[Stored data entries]
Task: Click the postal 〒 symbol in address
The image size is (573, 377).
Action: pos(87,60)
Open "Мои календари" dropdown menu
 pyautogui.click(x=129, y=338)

■ **What needs to be done**
Each record above should be given again exactly as it appears.

■ **Written response**
Task: Click the postal 〒 symbol in address
The image size is (573, 377).
Action: pos(87,60)
Open "Мои календари" dropdown menu
 pyautogui.click(x=129, y=338)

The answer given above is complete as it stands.